It Never Really Ended

This week’s reading, and the accompanying video, were very interesting to me. Of course, the framing of climate change around indigenous peoples is something I’ve heard of before, but the way that Kyle white discuss the concept particularly kept me engaged. I had never really thought about how the experiences of indigenous Americans could be so easily transcribed into the lens of climate change or broader environmental change. After reading it seems obvious that the events of settler colonialism on indigenous Americans would be extremely similar to that which everyone is facing today. The loss of land, extinction of species, deforestation, and much more are all mirrored some 100 years ago or so. 

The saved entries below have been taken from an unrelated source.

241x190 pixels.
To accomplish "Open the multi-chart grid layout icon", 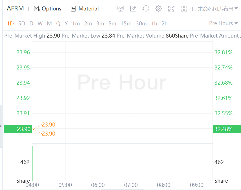I will click(x=184, y=9).
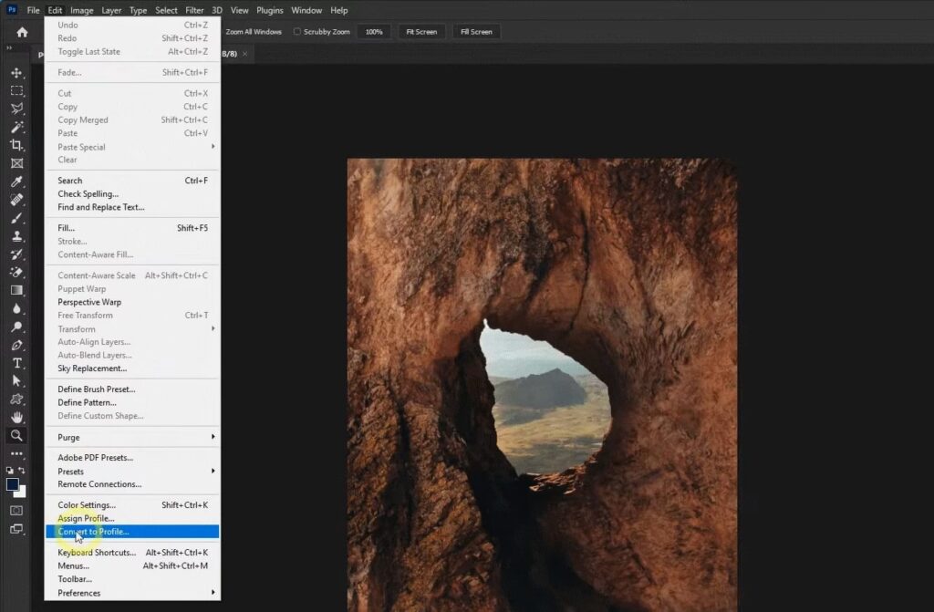The height and width of the screenshot is (612, 934).
Task: Select the Pen tool
Action: tap(16, 345)
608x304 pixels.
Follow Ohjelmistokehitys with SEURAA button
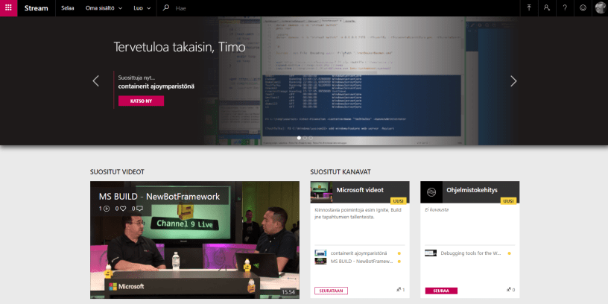click(x=440, y=290)
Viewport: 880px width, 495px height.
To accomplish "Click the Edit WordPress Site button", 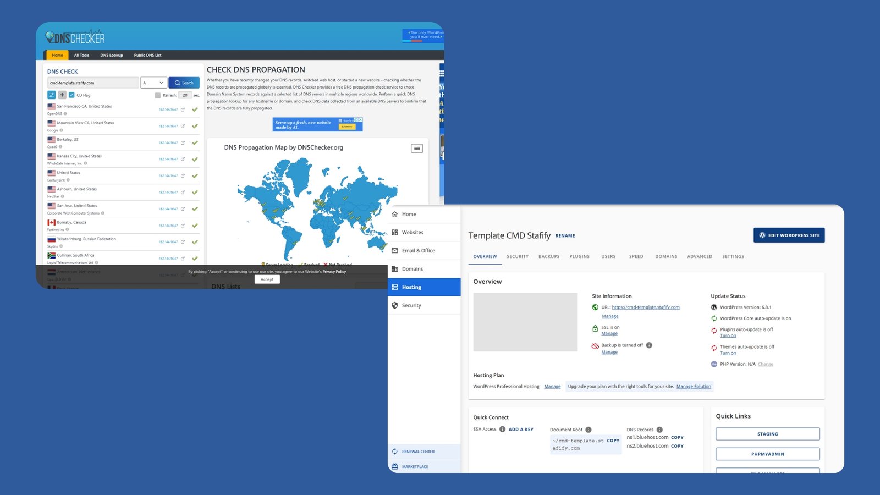I will pos(789,235).
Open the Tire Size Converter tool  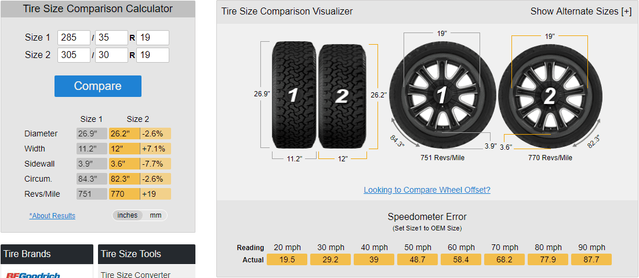(x=135, y=275)
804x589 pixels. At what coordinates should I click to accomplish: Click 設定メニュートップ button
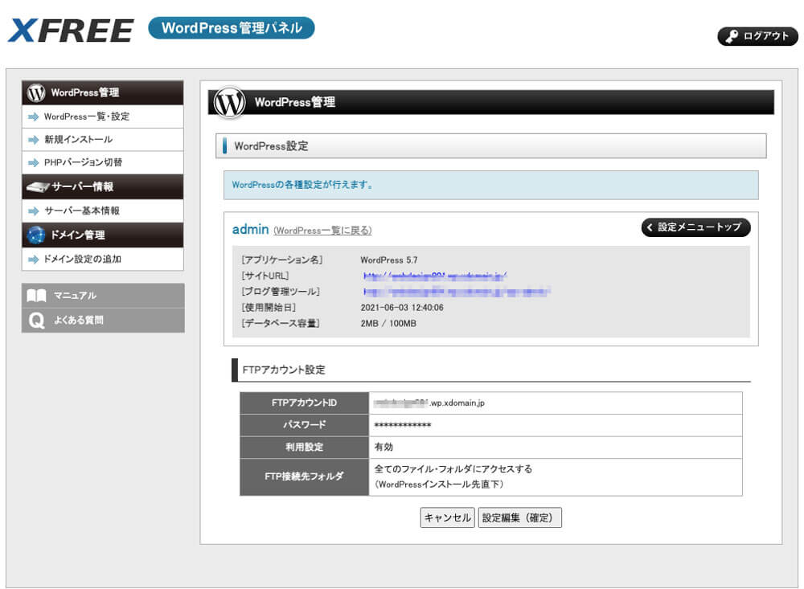point(695,227)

 I’ve always been interested in the idea of using indigenous practices to help combat climate change. The idea of bringing back the original species of rice or flowers and how that might positively impact the environment has always resonated with me. That being said it’s always been in a context of fixing the problems that are affecting me or my family group. The context in which these all-encompassing problems are played out is very important. Considering different viewpoints of those who have been living in these conditions for the aforementioned hundreds of years. These are not new problems. They are an extension of the same problems that humans have been facing for centuries, merely under a new frame. The chapter mentions that carbon emissions were not the cause of the hardships faced by indigenous Americans, but the effect it had on these people was similar to that we have today. This reading has definitely got me more interested in the concept of looking at seemingly modern problems through a context of history. Who knows what other contemporary issues could have a long-forgotten solution.